[Stored records]
-- Opening Marker --
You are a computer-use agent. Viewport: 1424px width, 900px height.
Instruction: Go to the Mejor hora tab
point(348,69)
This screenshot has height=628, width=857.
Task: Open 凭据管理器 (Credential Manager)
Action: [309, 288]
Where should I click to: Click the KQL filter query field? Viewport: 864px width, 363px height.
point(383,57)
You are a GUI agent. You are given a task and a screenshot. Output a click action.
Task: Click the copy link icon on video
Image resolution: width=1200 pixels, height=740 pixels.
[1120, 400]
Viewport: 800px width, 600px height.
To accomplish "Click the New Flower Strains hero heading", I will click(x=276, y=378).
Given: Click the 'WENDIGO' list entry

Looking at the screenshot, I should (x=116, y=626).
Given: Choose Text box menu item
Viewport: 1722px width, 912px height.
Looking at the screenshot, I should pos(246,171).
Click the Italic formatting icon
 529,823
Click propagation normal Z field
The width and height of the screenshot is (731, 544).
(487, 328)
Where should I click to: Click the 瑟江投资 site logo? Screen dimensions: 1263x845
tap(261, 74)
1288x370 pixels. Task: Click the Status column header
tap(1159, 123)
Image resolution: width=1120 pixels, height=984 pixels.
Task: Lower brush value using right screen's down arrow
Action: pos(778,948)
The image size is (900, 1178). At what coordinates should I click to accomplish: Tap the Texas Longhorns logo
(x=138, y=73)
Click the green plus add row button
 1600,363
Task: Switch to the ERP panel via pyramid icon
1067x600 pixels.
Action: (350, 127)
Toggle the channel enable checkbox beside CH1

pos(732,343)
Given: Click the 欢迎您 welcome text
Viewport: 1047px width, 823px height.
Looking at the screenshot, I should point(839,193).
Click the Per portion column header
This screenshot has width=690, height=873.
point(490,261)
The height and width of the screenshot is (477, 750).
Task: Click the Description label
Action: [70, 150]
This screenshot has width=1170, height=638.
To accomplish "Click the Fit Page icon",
-- Closing Marker --
→ Exercise
Wherever the string "agent" occurs in the records above, copy that line.

→ Response below
You are a computer-use agent. Viewport: 1424px width, 900px height.
You are a GUI agent. You are given a task and a screenshot. Output a click action.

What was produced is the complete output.